L’expérience de l’urbain, selon la théorie marxiste de Lefebvre [3], Castels [4] et Harvey [5], nous rappelle que les dimensions urbaines ne comprennent pas seulement la dimension physique de l’espace. Il faut aussi prendre en compte l’étendue des imaginaires, du collectif, des expériences individuelles et collectives. Car l’espace, comme dirait Lefebvre, est une construction qui se ne base pas seulement sur les aspects matériels, mais également sur le quotidien, les sens, l’ imaginaire.
Les méthodes analytiques ne sont pas effectives pour examiner les sens. L’expérience personnelle des habitants est ce qui importe, leurs relations sociales et individuelles avec l’espace. La Science des Favelas s’inscrit dans le quotidien, dans ces subversions. Au lieu de consulter les habitants pour redéfinir leur expériences spatiales, pour inscrire un moment, une précision de l’espace, il conviendrait de les laisser parler, dessiner leurs espaces et apprendre de leurs logiques.
Royer [6] (directrice de la Banque CAIXA – Minha Casa Minha Vida) confirme que le nombre de maisons du programme MCMV (Minha Casa Minha Vida) est la priorité – bien que son opinion personnelle d’architecte soit en désaccord avec la doctrine de sa pratique. Nous avons réussi à construire de belles villes segmentées, fonctionnelles, comme pourrait décrire Walter Benjamin quand il écrit sur "l’homme-étui" [7].
La grande passion des architectes brésiliens pour l’organisation, la segmentation, la quantification des espaces et une planification des masses sans consultation avec les personnes concernées, d’approche descendante, a contribué à la construction d’une identité singulière des mouvements d’architecture modernes, qui sont de vraies machines à compartimenter les espaces urbains, comme Brasilia, qui abrite paradoxalement la plus grande favela brésilienne. Il est curieux d’observer ce rapport : la ville plus rationalisée du Brésil est aussi la ville qui abrite la plus grande favela du pays, Sol Nascente.
Ici, nous prenons le cas de villes qui on été conçues pour accentuer les différences, mais qui sont aussi fortement marquées par des espaces de subversions et des espaces de rencontre, comme les plages, où tout le monde peut accéder et interagir. La vraie démocratie de ces espaces est évidemment virtuelle, conditionnelle, car les possibilités de rencontrer les différents acteurs sont aussi bouleversées par ces différences et par ces contradictions, ce qui fournit a ces espaces une caractéristique de contemplation du différent.

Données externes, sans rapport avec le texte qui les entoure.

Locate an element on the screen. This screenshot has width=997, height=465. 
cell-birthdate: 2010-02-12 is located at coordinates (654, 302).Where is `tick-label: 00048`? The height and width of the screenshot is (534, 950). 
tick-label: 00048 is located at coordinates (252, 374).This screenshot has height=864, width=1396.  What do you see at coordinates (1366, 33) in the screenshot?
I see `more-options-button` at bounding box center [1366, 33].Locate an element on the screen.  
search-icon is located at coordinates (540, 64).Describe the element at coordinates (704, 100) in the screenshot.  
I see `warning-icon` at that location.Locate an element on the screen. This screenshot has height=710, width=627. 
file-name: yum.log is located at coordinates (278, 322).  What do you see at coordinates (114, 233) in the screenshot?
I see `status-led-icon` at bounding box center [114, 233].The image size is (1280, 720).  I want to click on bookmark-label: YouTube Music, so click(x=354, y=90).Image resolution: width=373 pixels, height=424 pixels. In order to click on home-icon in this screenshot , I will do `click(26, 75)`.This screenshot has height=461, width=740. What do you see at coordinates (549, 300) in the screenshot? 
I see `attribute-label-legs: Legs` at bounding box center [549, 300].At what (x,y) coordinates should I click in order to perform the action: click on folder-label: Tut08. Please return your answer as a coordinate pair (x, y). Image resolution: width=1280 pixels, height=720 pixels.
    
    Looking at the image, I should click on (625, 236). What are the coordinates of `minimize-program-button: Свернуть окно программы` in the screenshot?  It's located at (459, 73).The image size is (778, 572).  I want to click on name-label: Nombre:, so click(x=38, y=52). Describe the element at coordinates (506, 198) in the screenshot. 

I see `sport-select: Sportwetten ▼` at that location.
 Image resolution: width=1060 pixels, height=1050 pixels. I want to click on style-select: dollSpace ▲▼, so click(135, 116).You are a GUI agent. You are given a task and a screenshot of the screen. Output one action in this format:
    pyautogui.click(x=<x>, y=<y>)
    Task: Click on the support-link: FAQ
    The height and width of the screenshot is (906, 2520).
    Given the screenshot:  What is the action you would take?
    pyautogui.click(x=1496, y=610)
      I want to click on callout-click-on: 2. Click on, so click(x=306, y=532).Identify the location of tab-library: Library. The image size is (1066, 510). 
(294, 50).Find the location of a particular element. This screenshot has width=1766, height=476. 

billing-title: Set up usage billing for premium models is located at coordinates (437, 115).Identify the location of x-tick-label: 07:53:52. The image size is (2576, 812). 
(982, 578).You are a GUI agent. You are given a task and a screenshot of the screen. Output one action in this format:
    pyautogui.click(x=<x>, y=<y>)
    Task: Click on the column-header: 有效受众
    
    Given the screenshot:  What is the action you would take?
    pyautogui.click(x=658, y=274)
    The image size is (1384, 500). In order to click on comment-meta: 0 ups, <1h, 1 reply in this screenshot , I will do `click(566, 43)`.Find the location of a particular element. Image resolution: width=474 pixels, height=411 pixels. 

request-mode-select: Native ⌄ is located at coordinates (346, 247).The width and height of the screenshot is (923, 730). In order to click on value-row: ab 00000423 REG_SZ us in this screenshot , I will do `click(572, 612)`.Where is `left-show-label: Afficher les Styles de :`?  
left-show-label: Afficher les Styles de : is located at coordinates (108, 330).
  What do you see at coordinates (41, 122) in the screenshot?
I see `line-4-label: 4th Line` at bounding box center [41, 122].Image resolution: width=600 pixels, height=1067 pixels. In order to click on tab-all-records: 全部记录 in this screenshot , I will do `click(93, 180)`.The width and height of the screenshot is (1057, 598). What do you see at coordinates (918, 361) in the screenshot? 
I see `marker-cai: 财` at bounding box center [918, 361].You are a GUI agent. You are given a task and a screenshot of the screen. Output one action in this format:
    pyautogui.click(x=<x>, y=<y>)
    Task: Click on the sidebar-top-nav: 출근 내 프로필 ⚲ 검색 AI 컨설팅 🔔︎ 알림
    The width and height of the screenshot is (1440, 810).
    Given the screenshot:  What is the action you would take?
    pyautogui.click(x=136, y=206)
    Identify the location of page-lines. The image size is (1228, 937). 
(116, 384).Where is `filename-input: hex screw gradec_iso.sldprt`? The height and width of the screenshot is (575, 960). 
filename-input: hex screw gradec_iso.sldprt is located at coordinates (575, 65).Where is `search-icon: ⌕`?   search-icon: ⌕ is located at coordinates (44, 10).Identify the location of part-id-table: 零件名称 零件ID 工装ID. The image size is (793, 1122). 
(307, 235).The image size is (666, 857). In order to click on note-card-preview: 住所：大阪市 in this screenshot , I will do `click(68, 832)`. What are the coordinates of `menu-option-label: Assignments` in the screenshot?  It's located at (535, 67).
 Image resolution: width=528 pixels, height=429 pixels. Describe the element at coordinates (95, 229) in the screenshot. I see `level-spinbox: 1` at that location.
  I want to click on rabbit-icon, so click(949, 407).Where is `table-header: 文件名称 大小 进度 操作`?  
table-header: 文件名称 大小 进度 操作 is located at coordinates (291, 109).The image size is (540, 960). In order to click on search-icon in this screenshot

C’est ainsi qu’à l’extérieur de ces espaces, on ne réussit pas à concevoir une profonde planification de l’espace qui puisse à son tour permettre une démocratisation des espaces dans les villes brésiliennes. Pourquoi ? Des facteurs culturels et politiques ? Le silence de cette réponse nous indique que malgré l’étude d’articles, d’ouvrages, de pensées, de la philosophie de l’espace des favelas, il nous manque une pratique, capable de connecter les codes des habitants des favelas avec la Science, la théorie, et la politique des espaces. Nous devons alors forcer des concepts contre les complexités des réalités… Le quotidien doit être gagné, une nouvelle fois, par les sciences de l’architecture et de l’urbanisme, pour une puissance du dessin de ces relations sociales.